Ejemplo perfecto, Javier. Se trata de eso, justamente. Al fin y al cabo, es más fácil corregir que empezar de cero. Y esto no es algo que se aplique sólo a los guiones, ni siquiera a la "actividad artística" en general (anda que no hay dibujantes a los que les cuesta un montón pasar de página si no les ha quedado "perfecta" la página anterior), sino a la vida en todas sus facetas. La gente se queda parada esperando la oportunidad de hacer algo y mientras se le escapan las oportunidades de hacer todo lo demás.

Santiago García dijo...

elpablo: ánimo con ese guión, ¡que no te intimide lo gordo! Y no tengas vergüenza de lo que escribes, que hasta que llega a la imprenta, todo se puede cambiar...

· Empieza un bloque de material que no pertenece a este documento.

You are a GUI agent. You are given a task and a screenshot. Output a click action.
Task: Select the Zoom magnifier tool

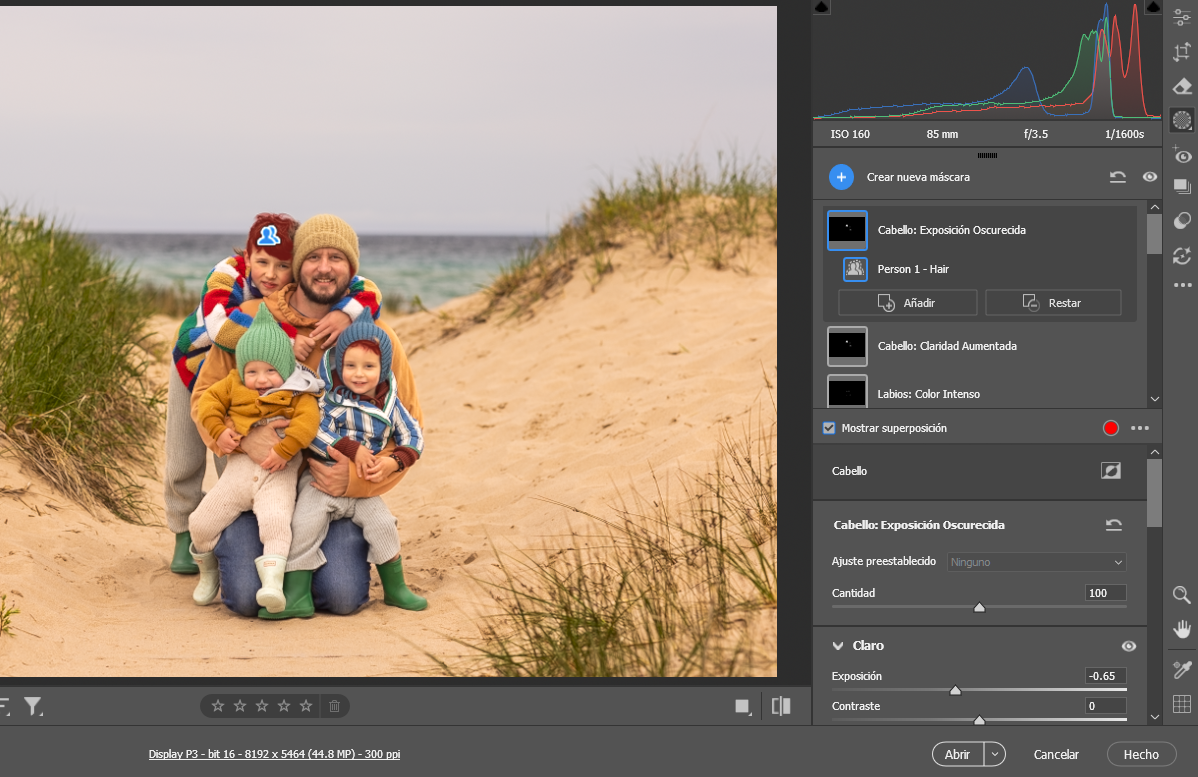[1182, 595]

Nadie nadie: gracias. ¿Escribes guiones de cine?

Nadie nadie dijo...

uh...lo intento.

Bruce dijo...

Con las traducciones también da menos pereza corregir que empezar a hacerlas. Aunque hay algunas que están tan mal que te hacen perder más tiempo y es mejor empezarlas. Pero qué te voy a decir a tí

Santiago García dijo...

Yo las traducciones siempre las hago en dos pasadas mínimo. Si en la primera no me sale alguna cosa, aplico el mismo método: continúo con lo siguiente y en la revisión ya lo corrijo. A veces lo que no veías la primera vez lo ves diáfano la segunda.

Álvaro Cadenas dijo...

Estoy de acuerdo con todo lo que decís... y sin embargo... hay veces en que el objeto que debe salir de tu cabeza DEBE SALIR enterito, con todas sus partecitas ya distribuidas, sus funciones a toda potencia, su estructura, su forma y su fondo definidos... Y lo único que tiene que hacer el/la parturiento/-a es mirarlo, entre asombrado, acojonao, asqueado, exhausto, maravillado. Solía ocurrir así con la poesía, en tiempos...
En cualquier caso, enhorabuena por el Vecino, Santiago y Pepo. Seguid en la línea que la cosa marcha!!